## ABOUT THIS EXERCISE
Write out every entry exactly as it stands.

## MATERIAL PROVIDED
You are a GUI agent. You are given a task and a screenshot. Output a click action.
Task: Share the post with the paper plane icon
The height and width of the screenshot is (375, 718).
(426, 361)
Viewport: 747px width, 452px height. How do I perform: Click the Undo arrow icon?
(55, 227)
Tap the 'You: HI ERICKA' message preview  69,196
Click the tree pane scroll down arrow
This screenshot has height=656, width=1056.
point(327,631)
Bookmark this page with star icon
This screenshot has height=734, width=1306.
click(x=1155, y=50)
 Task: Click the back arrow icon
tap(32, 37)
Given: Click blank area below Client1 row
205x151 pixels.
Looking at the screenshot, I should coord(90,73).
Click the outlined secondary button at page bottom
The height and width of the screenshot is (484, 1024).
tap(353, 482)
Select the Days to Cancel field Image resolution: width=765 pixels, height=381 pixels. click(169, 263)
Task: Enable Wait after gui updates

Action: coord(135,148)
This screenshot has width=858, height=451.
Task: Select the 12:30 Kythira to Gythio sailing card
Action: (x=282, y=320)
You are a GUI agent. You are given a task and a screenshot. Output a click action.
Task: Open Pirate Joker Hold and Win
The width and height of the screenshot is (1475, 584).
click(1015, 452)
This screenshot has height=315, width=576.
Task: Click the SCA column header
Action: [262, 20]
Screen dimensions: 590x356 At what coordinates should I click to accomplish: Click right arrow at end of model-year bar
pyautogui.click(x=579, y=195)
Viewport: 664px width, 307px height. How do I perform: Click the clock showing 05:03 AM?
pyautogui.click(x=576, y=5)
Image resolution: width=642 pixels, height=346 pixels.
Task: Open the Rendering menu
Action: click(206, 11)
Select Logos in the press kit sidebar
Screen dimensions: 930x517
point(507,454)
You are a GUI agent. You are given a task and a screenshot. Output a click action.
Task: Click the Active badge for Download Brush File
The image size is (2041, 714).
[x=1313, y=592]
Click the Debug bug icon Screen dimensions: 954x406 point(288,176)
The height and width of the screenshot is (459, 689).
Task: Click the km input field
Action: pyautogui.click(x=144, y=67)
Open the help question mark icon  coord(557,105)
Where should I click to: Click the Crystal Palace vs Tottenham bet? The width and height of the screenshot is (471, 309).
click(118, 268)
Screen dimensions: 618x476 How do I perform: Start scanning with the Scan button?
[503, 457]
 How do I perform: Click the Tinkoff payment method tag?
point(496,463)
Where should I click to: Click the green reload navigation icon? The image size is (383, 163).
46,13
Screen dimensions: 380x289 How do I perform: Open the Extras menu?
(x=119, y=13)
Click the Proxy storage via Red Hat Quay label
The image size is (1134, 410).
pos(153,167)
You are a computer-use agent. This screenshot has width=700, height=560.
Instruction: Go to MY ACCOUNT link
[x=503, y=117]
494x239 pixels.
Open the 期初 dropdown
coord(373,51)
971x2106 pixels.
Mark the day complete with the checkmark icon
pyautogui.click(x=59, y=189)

## TASK SOLUTION
You are a GUI agent. You are given a task and a screenshot. Output a click action.
Task: Share the post with the paper plane icon
The height and width of the screenshot is (375, 718).
(426, 361)
Viewport: 747px width, 452px height. How do I perform: Click the Undo arrow icon?
(55, 227)
Tap the 'You: HI ERICKA' message preview  69,196
Click the tree pane scroll down arrow
This screenshot has height=656, width=1056.
point(327,631)
Bookmark this page with star icon
This screenshot has height=734, width=1306.
click(x=1155, y=50)
 Task: Click the back arrow icon
tap(32, 37)
Given: Click blank area below Client1 row
205x151 pixels.
Looking at the screenshot, I should coord(90,73).
Click the outlined secondary button at page bottom
The height and width of the screenshot is (484, 1024).
tap(353, 482)
Select the Days to Cancel field Image resolution: width=765 pixels, height=381 pixels. click(169, 263)
Task: Enable Wait after gui updates

Action: coord(135,148)
This screenshot has width=858, height=451.
Task: Select the 12:30 Kythira to Gythio sailing card
Action: (x=282, y=320)
You are a GUI agent. You are given a task and a screenshot. Output a click action.
Task: Open Pirate Joker Hold and Win
The width and height of the screenshot is (1475, 584).
click(1015, 452)
This screenshot has height=315, width=576.
Task: Click the SCA column header
Action: [262, 20]
Screen dimensions: 590x356 At what coordinates should I click to accomplish: Click right arrow at end of model-year bar
pyautogui.click(x=579, y=195)
Viewport: 664px width, 307px height. How do I perform: Click the clock showing 05:03 AM?
pyautogui.click(x=576, y=5)
Image resolution: width=642 pixels, height=346 pixels.
Task: Open the Rendering menu
Action: click(206, 11)
Select Logos in the press kit sidebar
Screen dimensions: 930x517
point(507,454)
You are a GUI agent. You are given a task and a screenshot. Output a click action.
Task: Click the Active badge for Download Brush File
The image size is (2041, 714).
[x=1313, y=592]
Click the Debug bug icon Screen dimensions: 954x406 point(288,176)
The height and width of the screenshot is (459, 689).
Task: Click the km input field
Action: pyautogui.click(x=144, y=67)
Open the help question mark icon  coord(557,105)
Where should I click to: Click the Crystal Palace vs Tottenham bet? The width and height of the screenshot is (471, 309).
click(118, 268)
Screen dimensions: 618x476 How do I perform: Start scanning with the Scan button?
[503, 457]
 How do I perform: Click the Tinkoff payment method tag?
point(496,463)
Where should I click to: Click the green reload navigation icon? The image size is (383, 163).
46,13
Screen dimensions: 380x289 How do I perform: Open the Extras menu?
(x=119, y=13)
Click the Proxy storage via Red Hat Quay label
The image size is (1134, 410).
pos(153,167)
You are a computer-use agent. This screenshot has width=700, height=560.
Instruction: Go to MY ACCOUNT link
[x=503, y=117]
494x239 pixels.
Open the 期初 dropdown
coord(373,51)
971x2106 pixels.
Mark the day complete with the checkmark icon
pyautogui.click(x=59, y=189)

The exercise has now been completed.